Washington State Director of Democrats for Education Reform, Lisa Macfarlane, responds to Justin Baeder’s recent article in Education Week, “Charter Rhetoric Heating Up in WA State.”
What is heating up in Washington State is a desire to do better by our children. It is for that reason why those that have previously opposed charters (including myself) have switched sides to be supportive of this form of public education.
Why is there so much interest now in public charter schools for Washington State?
Because the status quo is keeping our poor and minority kids at an educational disadvantage.
Because it is unconscionable that an African American kid growing up in South Seattle or South King currently has an 11% chance of getting a college degree or career credential. The Georgetown Center on Education and the Workforce predicts that, by 2018, 67% of the jobs in Washington State will require a college degree or a career credential. In the meantime, our region’s high paying jobs are going to kids from other states and other countries.

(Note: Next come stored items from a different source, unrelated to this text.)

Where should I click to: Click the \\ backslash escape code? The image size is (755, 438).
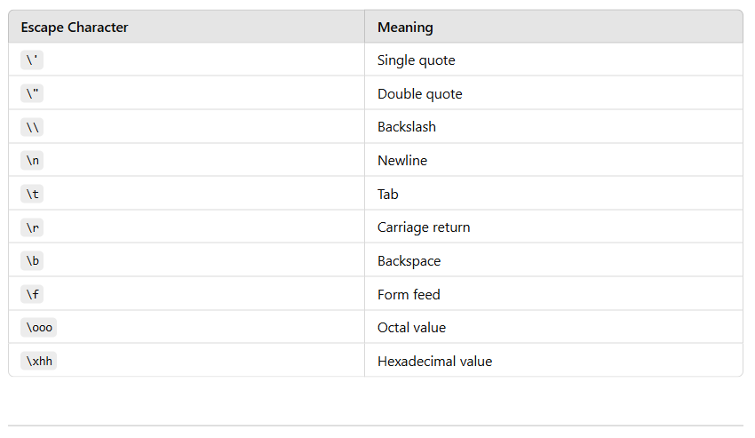[x=32, y=127]
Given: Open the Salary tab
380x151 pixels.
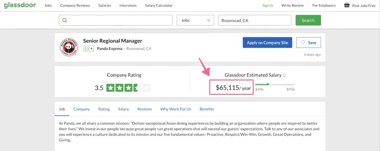Looking at the screenshot, I should 123,109.
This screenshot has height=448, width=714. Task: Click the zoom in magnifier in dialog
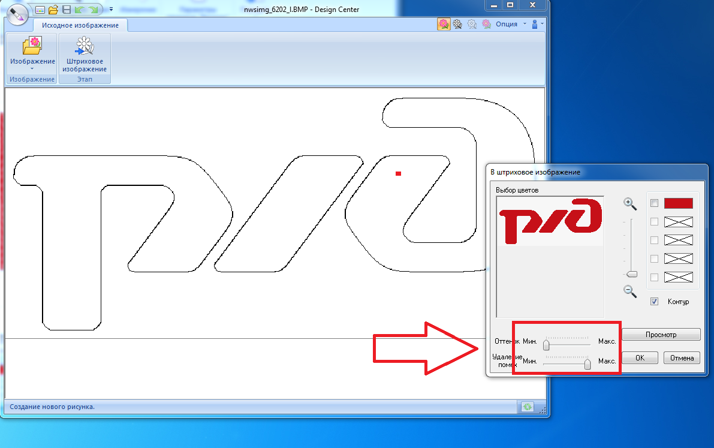pyautogui.click(x=629, y=204)
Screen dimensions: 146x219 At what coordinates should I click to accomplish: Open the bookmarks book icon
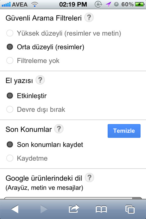101,209
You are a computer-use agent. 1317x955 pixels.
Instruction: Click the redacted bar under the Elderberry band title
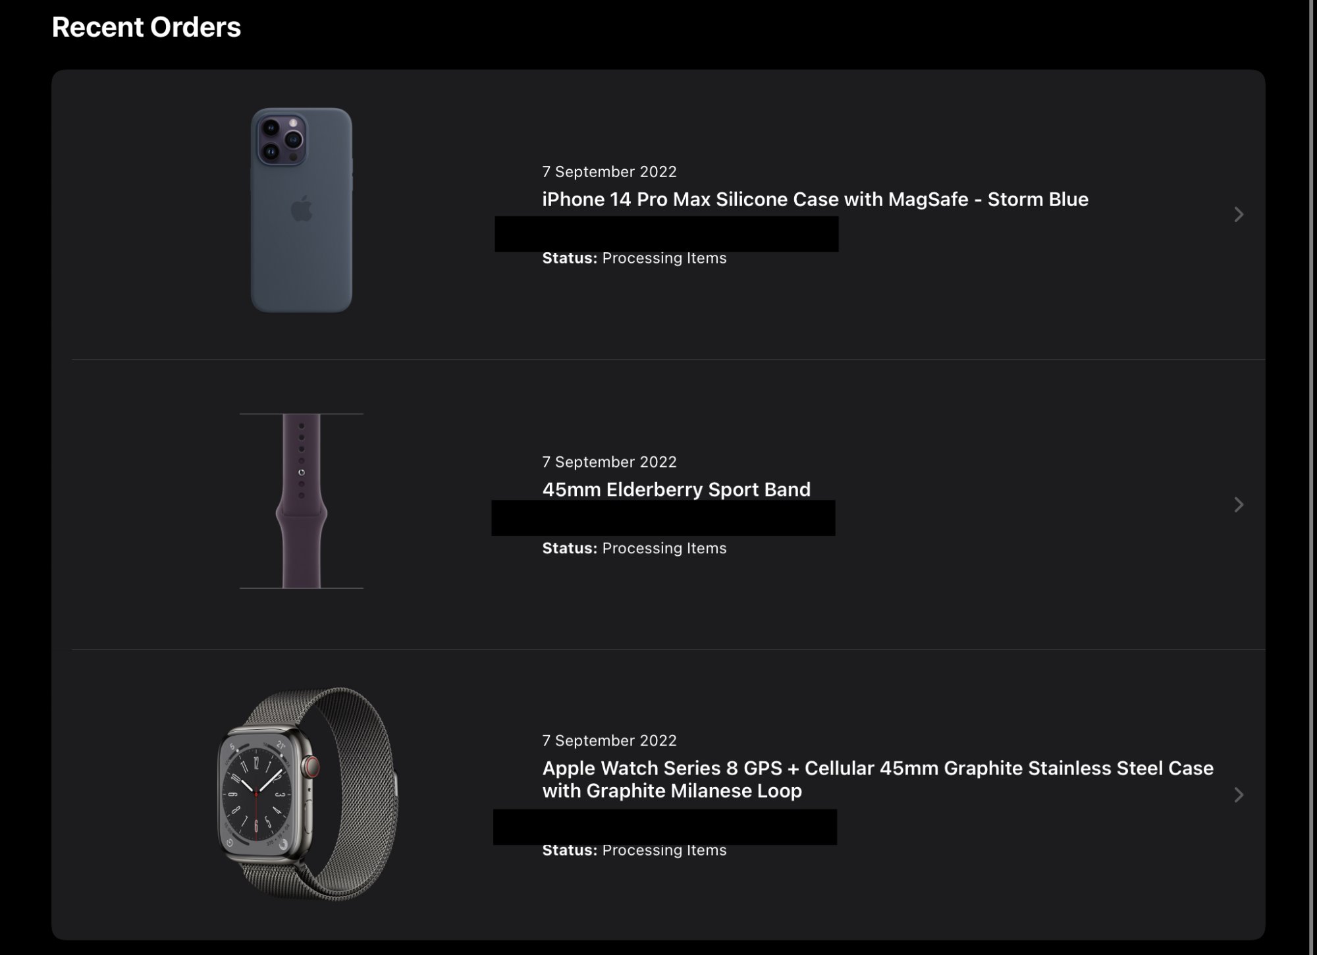click(x=663, y=518)
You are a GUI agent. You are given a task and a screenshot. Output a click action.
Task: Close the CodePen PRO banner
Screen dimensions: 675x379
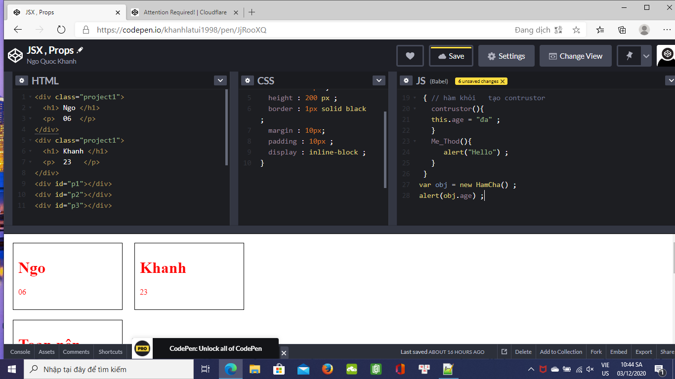coord(284,353)
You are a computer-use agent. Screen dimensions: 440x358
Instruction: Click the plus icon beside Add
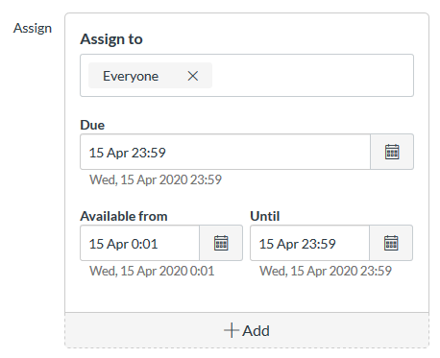[232, 330]
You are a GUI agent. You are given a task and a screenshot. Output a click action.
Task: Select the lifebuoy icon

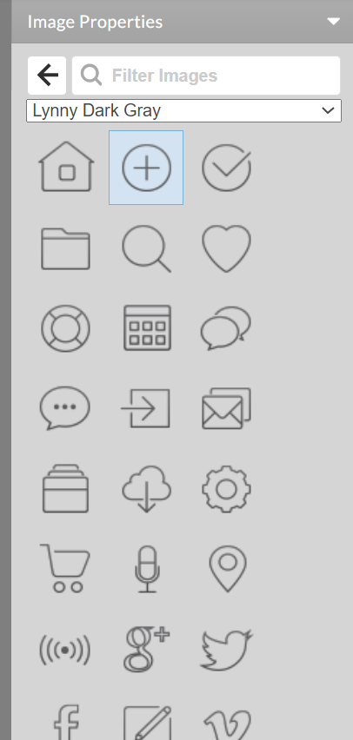click(66, 328)

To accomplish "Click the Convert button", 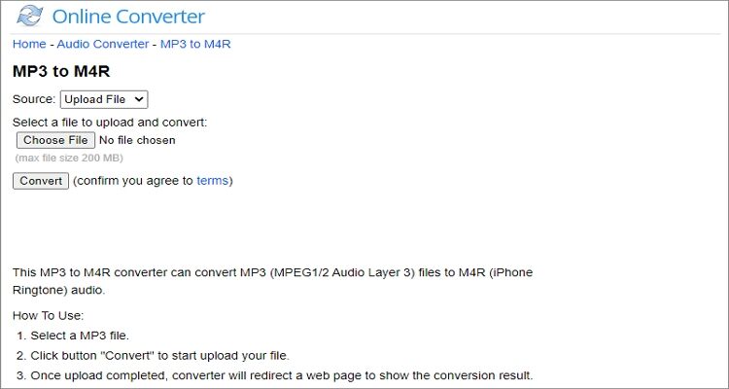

Our achievement gaps are unacceptable and unconscionable. If we stay on our current path, Washington will close its achievement gaps in 105 years, according to the Center on Education Policy. States more committed to education reform, like Louisiana, will close their gaps in 12.5 years.
Charter school advocates are the first to admit that there are both good and bad charter schools, which are serving a higher proportion of minority and low income students than traditional public schools. But let’s be honest. The high quality public charter schools, like K.I.P.P., Aspire, YES Prep, and Uncommon Schools are making major headway on helping disadvantaged kids succeed. They have given thousands of low-income and minority kids a fantastic education and, as a result, have changed the trajectory of their lives.
Washington has precious few traditional public schools serving the needs of low-income and minority students. A few good high achieving charters serving the kids in our high poverty communities would give us the proof points we so desperately need. The bill that is before the Washington legislature is very different from the ones voters turned down in the past. It focuses on educationally disadvantaged students and it takes advantage of the lessons learned in other states about the need for a strong authorizing environment.